One number is all that is asked for: the number of lines below that hold the string "computer".

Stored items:
++++

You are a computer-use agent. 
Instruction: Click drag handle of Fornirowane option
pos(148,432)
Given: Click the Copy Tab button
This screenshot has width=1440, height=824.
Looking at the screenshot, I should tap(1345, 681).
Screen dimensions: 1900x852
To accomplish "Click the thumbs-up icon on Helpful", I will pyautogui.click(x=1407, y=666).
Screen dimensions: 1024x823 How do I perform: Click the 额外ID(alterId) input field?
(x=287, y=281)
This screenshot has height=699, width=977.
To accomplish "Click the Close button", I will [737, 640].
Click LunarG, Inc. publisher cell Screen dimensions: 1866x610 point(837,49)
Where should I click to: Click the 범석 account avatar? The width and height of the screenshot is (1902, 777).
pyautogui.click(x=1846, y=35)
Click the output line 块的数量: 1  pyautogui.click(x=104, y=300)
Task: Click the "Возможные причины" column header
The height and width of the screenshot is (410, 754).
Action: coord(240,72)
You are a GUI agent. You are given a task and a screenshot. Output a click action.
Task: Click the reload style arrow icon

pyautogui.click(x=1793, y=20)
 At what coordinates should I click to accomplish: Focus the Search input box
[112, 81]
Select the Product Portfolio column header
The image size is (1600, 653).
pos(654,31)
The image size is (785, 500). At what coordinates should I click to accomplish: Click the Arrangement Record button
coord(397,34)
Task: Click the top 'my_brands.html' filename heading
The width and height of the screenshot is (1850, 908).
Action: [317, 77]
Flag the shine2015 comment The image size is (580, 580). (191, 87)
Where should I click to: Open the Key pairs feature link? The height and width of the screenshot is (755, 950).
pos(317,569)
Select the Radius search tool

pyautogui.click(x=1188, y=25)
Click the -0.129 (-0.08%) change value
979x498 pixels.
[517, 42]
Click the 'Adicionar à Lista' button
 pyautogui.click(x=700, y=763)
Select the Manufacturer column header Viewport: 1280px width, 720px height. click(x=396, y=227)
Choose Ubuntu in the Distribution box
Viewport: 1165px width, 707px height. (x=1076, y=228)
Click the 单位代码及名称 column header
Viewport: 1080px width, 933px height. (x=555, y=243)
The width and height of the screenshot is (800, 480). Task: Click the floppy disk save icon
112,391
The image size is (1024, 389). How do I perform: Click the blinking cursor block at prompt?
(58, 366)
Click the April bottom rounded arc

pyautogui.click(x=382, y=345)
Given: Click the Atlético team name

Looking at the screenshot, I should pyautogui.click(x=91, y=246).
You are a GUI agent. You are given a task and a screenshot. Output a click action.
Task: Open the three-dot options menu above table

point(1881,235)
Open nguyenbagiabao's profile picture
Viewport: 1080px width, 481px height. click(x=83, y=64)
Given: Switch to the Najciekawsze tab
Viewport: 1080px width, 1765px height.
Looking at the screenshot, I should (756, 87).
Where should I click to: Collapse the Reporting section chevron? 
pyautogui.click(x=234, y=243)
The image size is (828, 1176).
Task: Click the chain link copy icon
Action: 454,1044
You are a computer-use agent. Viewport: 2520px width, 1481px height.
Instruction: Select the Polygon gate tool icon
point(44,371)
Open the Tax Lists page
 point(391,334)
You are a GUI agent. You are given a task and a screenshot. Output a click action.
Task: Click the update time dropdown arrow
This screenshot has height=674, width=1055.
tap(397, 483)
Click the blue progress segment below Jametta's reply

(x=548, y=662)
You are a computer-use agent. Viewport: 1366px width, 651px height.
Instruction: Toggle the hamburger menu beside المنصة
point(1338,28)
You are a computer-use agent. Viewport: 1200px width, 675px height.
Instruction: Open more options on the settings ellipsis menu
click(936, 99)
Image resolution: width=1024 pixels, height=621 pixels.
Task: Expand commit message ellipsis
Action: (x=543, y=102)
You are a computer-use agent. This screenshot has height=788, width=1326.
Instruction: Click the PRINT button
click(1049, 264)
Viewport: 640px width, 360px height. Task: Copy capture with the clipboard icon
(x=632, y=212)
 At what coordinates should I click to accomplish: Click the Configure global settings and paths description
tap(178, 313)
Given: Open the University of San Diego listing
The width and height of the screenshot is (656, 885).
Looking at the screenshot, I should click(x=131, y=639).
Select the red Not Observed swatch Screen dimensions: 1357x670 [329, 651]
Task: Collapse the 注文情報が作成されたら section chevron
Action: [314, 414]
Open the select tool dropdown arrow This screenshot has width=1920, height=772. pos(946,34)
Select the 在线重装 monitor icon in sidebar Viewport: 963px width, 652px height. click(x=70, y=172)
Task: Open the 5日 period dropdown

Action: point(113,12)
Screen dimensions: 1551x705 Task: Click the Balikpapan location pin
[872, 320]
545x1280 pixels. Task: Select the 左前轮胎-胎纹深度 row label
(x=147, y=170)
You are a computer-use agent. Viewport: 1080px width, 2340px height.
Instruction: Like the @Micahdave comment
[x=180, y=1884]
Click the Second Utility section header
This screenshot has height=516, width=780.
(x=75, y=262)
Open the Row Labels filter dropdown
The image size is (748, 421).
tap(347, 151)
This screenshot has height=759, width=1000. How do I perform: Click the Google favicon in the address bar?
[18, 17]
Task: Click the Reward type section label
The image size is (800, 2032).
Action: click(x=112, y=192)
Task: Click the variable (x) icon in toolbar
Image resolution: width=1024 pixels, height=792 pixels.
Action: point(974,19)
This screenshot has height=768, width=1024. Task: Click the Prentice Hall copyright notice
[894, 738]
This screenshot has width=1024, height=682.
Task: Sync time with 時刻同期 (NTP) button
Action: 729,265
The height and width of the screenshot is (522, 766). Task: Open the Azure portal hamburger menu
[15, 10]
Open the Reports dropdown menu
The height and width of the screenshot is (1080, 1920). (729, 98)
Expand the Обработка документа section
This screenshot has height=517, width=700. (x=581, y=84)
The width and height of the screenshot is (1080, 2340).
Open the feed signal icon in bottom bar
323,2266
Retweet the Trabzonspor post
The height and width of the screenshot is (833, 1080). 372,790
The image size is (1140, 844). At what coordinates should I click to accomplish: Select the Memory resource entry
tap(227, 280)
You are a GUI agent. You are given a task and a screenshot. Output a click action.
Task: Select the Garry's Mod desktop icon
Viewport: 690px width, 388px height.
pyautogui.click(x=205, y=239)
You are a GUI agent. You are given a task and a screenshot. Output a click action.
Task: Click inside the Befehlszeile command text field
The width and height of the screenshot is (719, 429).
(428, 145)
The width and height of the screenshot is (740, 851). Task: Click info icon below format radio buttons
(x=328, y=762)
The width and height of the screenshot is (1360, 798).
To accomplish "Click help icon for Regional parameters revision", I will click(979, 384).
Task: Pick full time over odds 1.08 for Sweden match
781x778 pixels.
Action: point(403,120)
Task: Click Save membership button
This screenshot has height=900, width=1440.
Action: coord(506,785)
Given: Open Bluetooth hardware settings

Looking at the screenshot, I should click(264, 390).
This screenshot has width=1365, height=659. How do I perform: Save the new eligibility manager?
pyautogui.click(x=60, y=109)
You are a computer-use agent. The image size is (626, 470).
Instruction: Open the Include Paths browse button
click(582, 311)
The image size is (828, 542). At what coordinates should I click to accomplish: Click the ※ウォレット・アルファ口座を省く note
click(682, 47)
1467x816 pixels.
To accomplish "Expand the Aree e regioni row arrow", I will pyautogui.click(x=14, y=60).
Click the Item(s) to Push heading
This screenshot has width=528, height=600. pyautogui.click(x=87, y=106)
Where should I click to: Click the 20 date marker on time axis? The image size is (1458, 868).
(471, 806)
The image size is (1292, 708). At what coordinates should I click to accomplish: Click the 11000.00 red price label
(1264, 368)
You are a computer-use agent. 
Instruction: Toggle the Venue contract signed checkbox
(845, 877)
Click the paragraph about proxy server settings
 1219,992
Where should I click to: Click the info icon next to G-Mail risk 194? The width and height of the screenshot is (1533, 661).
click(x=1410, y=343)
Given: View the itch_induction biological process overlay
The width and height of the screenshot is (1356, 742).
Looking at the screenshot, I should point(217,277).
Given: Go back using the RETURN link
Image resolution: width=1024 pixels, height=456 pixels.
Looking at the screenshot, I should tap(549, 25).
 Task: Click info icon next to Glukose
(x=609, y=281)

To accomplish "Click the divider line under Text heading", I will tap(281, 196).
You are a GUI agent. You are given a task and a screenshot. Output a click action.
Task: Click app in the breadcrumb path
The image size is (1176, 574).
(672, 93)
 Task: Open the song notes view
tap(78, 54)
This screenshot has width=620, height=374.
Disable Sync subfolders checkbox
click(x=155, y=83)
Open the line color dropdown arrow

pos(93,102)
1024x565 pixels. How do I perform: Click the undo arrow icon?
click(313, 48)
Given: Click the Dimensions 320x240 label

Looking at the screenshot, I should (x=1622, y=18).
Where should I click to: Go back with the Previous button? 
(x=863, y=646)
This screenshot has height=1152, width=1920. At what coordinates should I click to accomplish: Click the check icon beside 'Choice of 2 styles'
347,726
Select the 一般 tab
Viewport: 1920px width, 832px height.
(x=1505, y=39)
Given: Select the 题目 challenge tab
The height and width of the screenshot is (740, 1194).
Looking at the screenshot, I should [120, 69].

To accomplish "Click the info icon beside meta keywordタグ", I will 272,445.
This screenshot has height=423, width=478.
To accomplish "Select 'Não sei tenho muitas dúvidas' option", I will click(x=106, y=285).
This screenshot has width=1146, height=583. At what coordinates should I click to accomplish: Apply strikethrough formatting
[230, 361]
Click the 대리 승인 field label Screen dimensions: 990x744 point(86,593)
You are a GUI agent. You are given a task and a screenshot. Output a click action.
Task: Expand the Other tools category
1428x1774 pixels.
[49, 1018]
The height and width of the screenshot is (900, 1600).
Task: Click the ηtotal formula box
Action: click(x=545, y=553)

++++

RESULT OF THIS EXERCISE: 8